A Note for Canadian Producers
If you’re milking north of the border, your version of this debate plays out through Dairy Farmers of Canada’s promotion levy — currently CA$1.50 per hectolitre, confirmed by Western Producer. The structure differs from the U.S. system: supply management means DFC doesn’t need to stimulate demand the same way DMI does, and the levy funds are smaller. But the transparency questions are similar — where does your levy go, what measurable return does it deliver, and who decides? If quota holders are paying into a promotion system, they deserve the same level of allocation transparency that U.S. producers are fighting for through the OFF Act.
Key Takeaways
- If your co-op can’t tell you what percentage of its plant volume goes to specialty products, that’s your first question at the next member meeting. Below 20%, and the checkoff’s demand creation likely isn’t reaching your check.
- Pull your component test data this month and calculate your exact annual checkoff cost against what DMI’s demand programs would need to move your price by $0.05/lb butterfat to break even. On a 300-cow herd, that’s $43.80/cow in versus $61/cow out — but only if the demand hits your pool.
- Track the OFF Act. Sixty-eight organizations across the political spectrum are backing it. If Farm Bill negotiations are still active in your state, a call to your representative this month matters more than a call next year.

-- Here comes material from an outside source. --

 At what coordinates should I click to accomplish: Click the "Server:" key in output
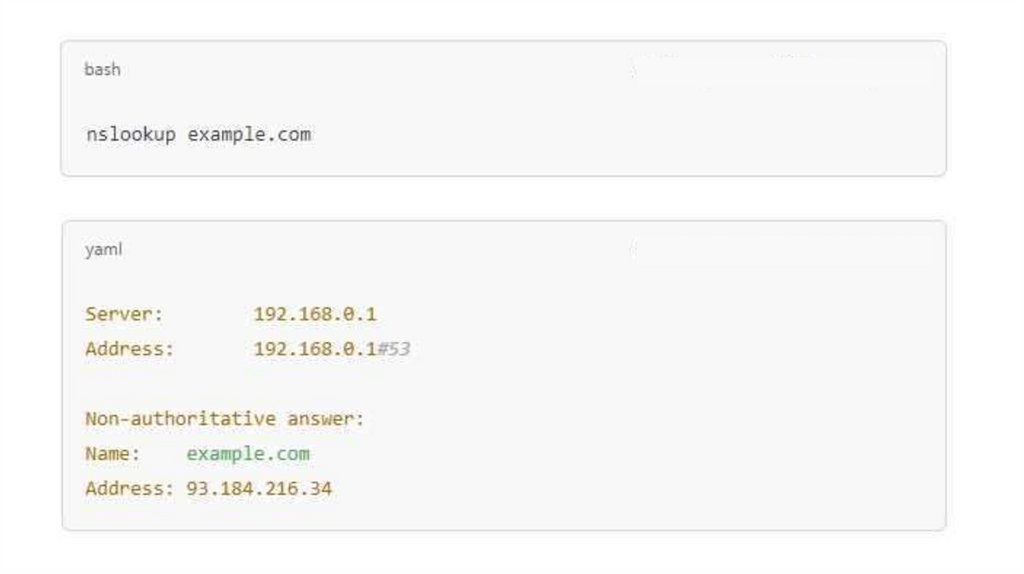coord(124,314)
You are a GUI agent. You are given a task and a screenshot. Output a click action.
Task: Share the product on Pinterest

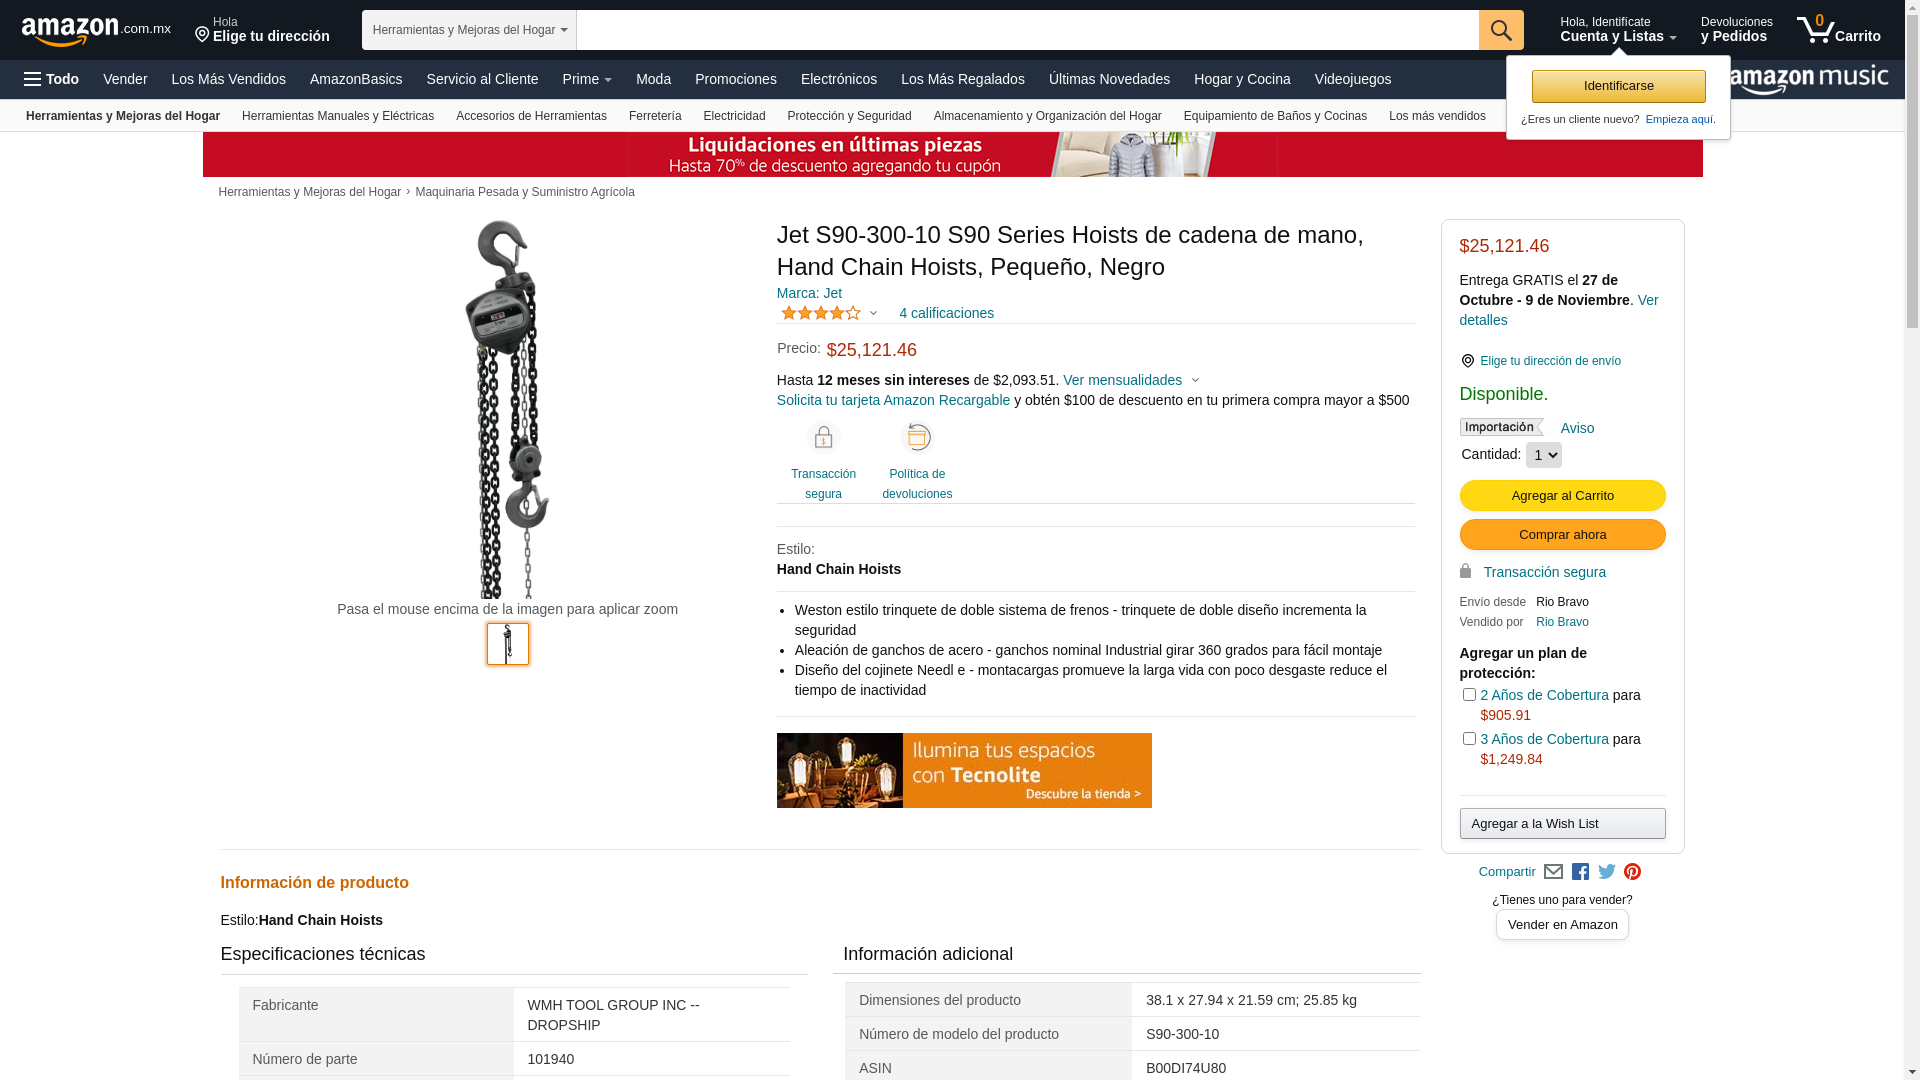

- Watch the cottage cheese signal. The biggest dairy demand story of the decade happened without checkoff funding. If consumer pull can drive $1.75 billion in cottage cheese sales without a marketing program, it raises a real question about what your $352 million is buying that the market wouldn’t deliver on its own.
The Bottom Line
Cochran has been paying into this system since before she sued the USDA in 2002. Lloyd’s been poking at it from inside the boardroom. Twenty‑four years later, the system’s still collecting, and the questions are bigger, not smaller. Your checkoff costs you $43.80/cow this year, whether you ask those questions or not. So ask them — and pay attention to who’s willing to answer.